PAGE EXCERPT:
————————
Studio album by Liam Hayes and Plush
- Released: September 28, 2009
- Recorded: 2005–2007
- Genre: Rock
- Length: 37:00
- Label: Broken Horse
- Producers: Tom Lunt, Liam Hayes

Liam Hayes and Plush chronology
| Fed (album) (2002) | Bright Penny (2009) | A Glimpse Inside the Mind of Charles Swan III (Music From the Motion Picture) (2013) |

= Bright Penny =

Bright Penny is the third studio album by American artist Liam Hayes, originally released on September 28, 2009.

==Background and recording==
In 2004, Hayes started to work on roughing out new songs at studios in Los Angeles and in various studios around Chicago. "I've been working on it off and on, just doing different demos. Some stuff I did in LA a couple of years ago, and I'm just kind of bringing it all together. It's been in pieces until now and now I have some final tracks."
————————
SUPPLIED ENTRIES:
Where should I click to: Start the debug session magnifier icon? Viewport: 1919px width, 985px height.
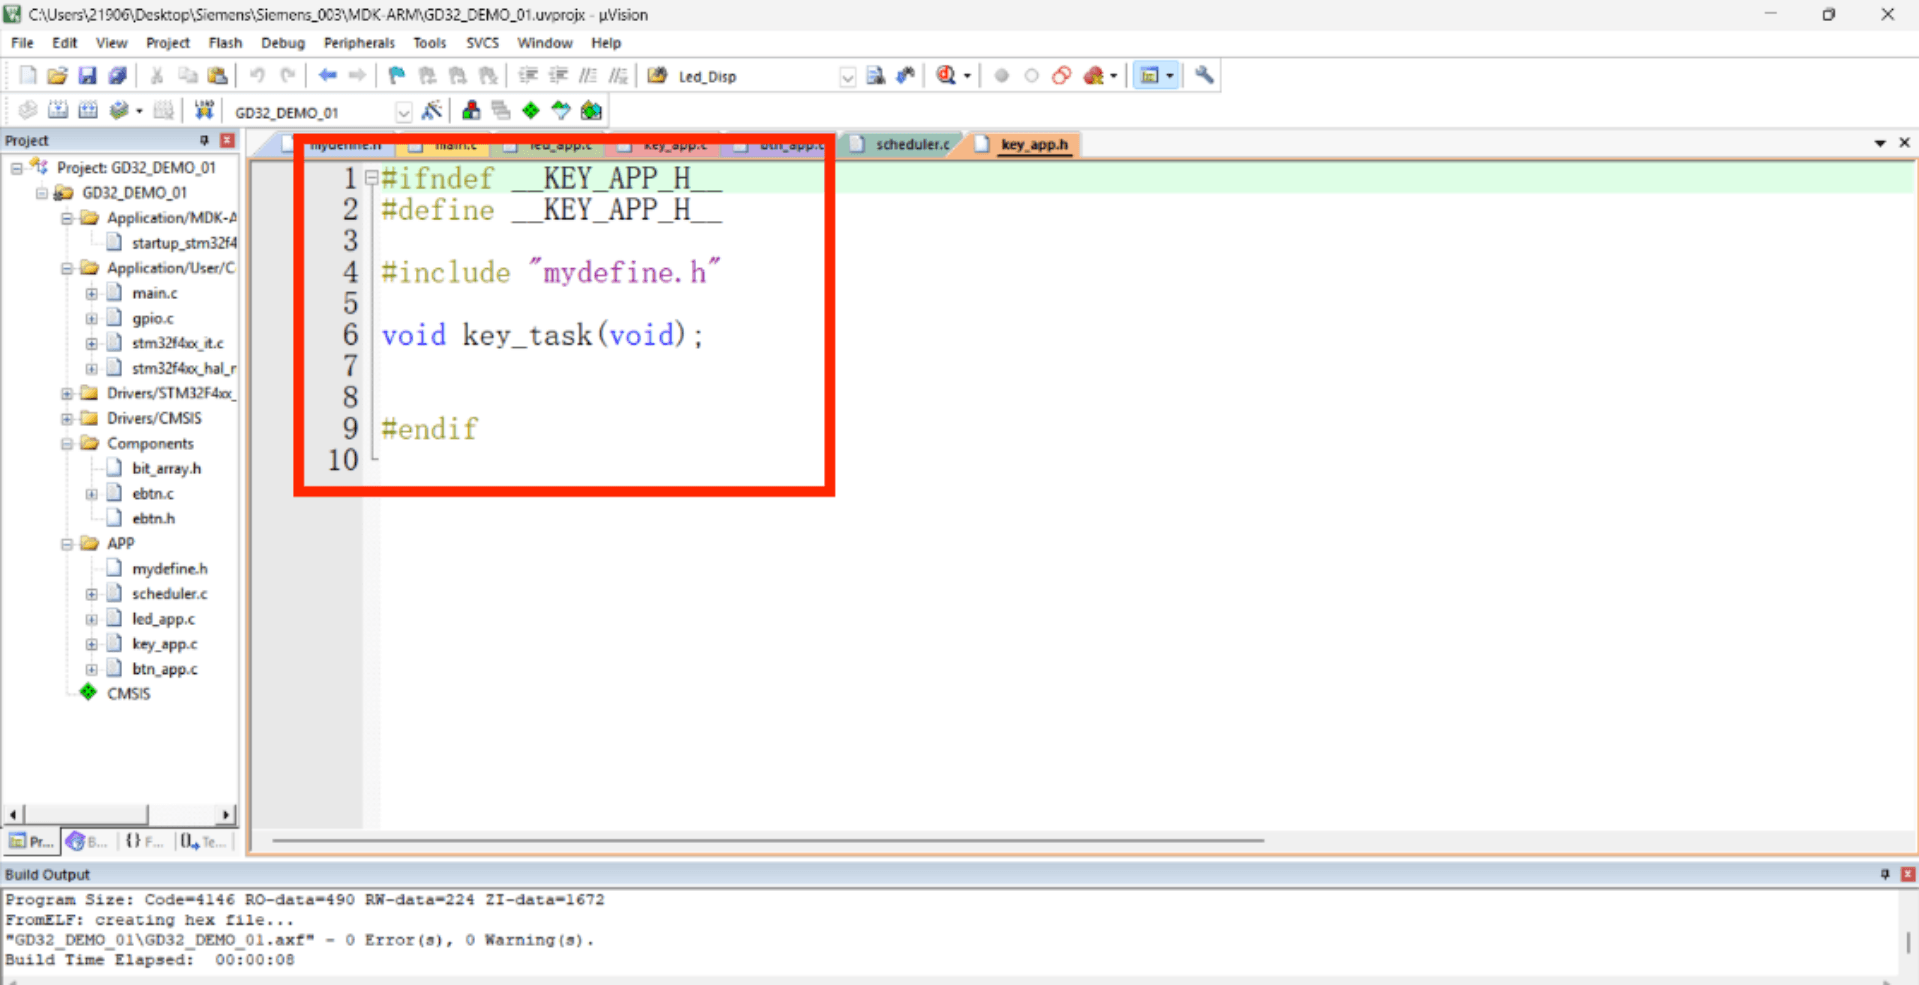point(946,75)
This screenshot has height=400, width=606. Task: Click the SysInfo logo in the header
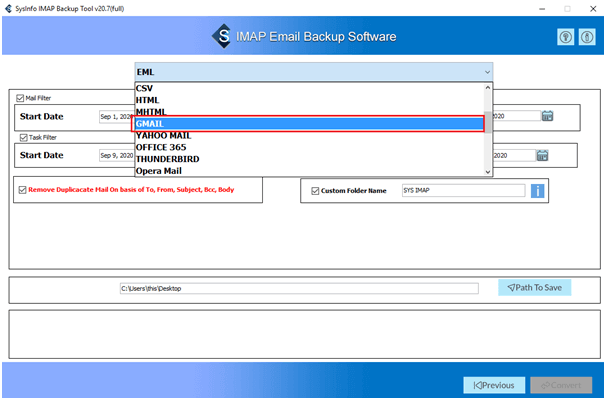222,36
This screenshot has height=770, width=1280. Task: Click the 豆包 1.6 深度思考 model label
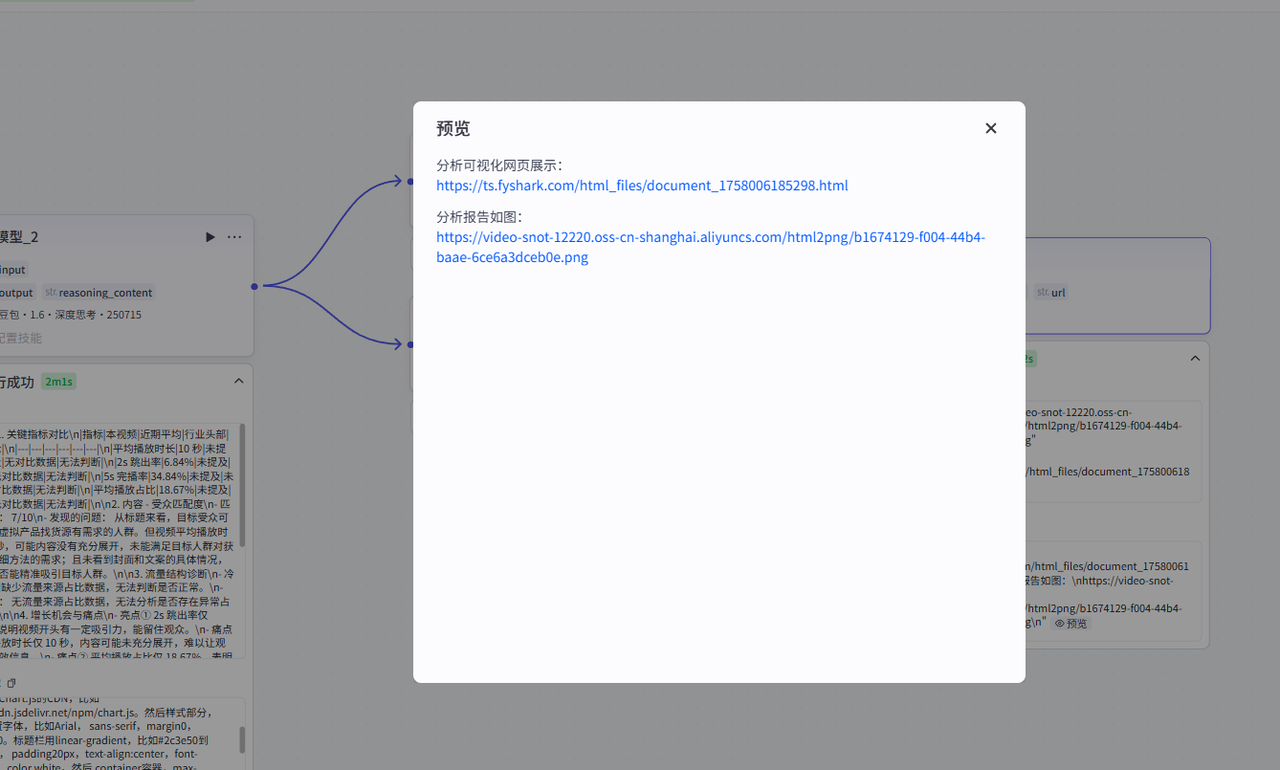(x=70, y=315)
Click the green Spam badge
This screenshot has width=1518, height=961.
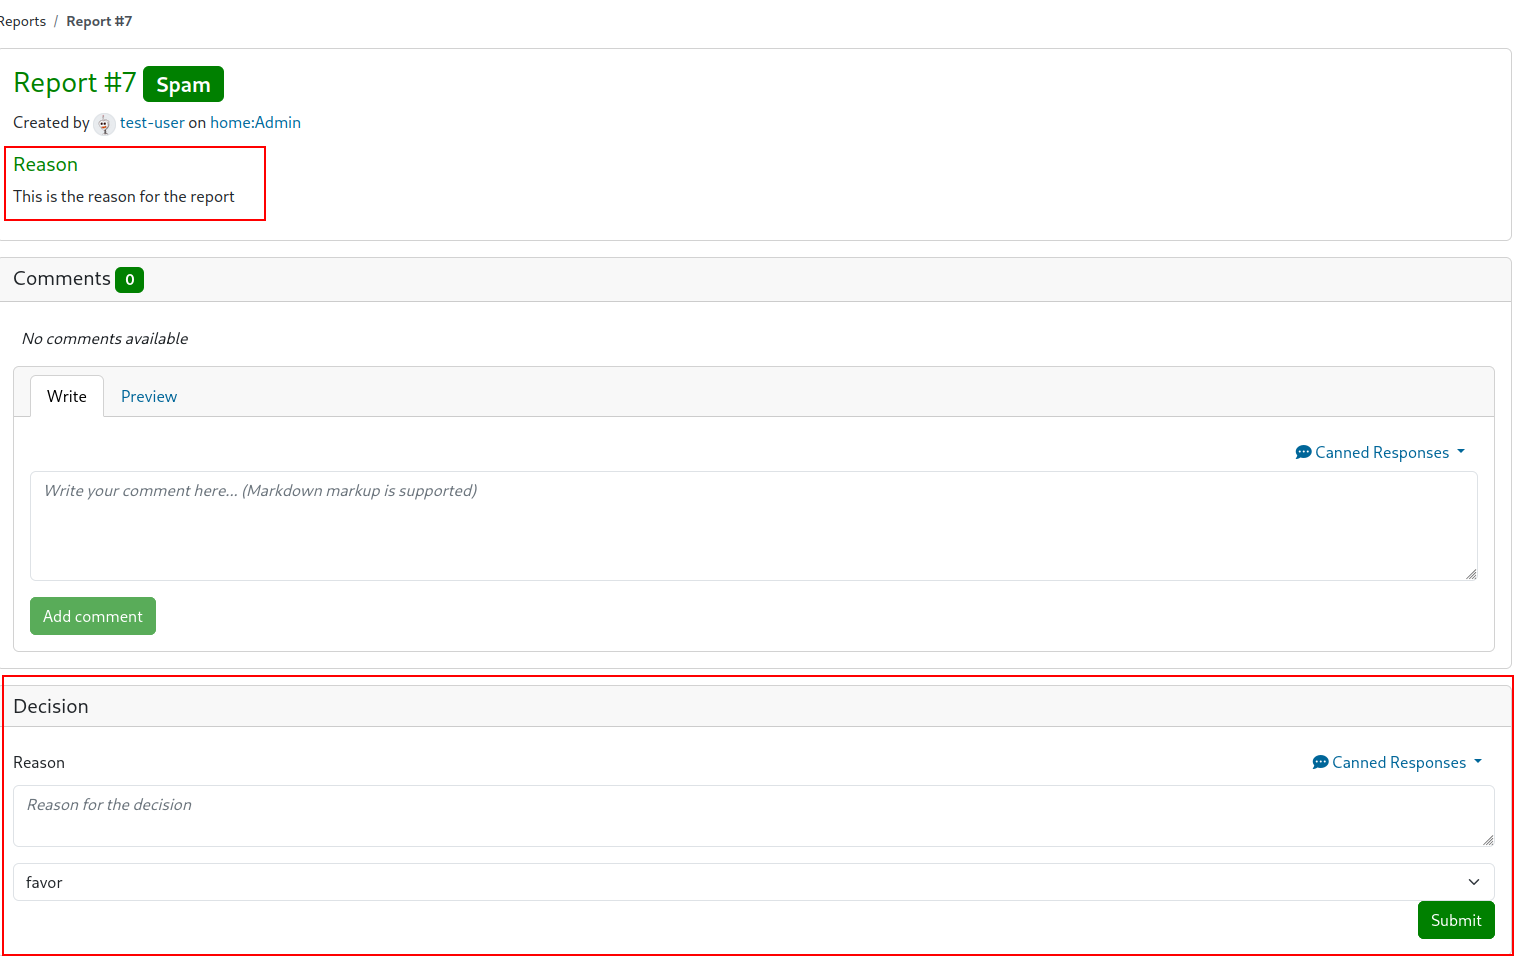coord(183,85)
————————
TO DO:
(1) Answer these from the Bright Penny article:
(a) Which label released the album?
(b) In what year did Hayes start roughing out new songs?
(c) Which album comes before Bright Penny in the chronology?
(2) Using the Bright Penny article, decide whether each statement agrees with it. Answer yes or no and quote the words that settle it.
(a) The album was recorded from 2005 to 2007.
(b) Bright Penny is Hayes's second studio album.
(c) Hayes worked on the new songs only in Chicago.
(3) Extend the Bright Penny article past its last sentence.

RESPONSES TO THE EXERCISE:
(1)
(a) Broken Horse
(b) 2004
(c) Fed (2002)

(2)
(a) Yes: "Recorded: 2005–2007"
(b) No: "the third studio album"
(c) No: "at studios in Los Angeles and in various studios around Chicago"

(3)
Formal sessions for Bright Penny began in December 2004 at the New York home studio of Salon music critic Thomas Bartlett, who's also the keyboardist in the art-pop band Doveman. Hayes financed and produced Bright Penny himself along with Tom Lunt, co-owner of Chicago label the Numero Group, who served as its executive producer. A large cast of musicians contributed to the recording of the album including legendary jazz and soul session drummer Morris Jennings (who also appeared on Fed) and Bob Lizik and Jim Hines, the rhythm section from Brian Wilson's current backing group. Bernard Reed (Jackie Wilson's bass player also appeared alongside Pat Sansone and John Stirratt of The Autumn Defense and Wilco.

In early 2005 Hayes told the press that "We might be as much as 40 percent done, depending on how well some of the recent stuff has turned out. From the start we wanted this to be a 2006 release. That's what I'm still hoping for. I am very focused right now on completing this new batch of songs." The sessions continued until the summer of 2007 with engineers Bill Skibbe and Jessica Ruffins mixing the bulk of the record at Key Club Recording Co. in Benton Harbor, Michigan.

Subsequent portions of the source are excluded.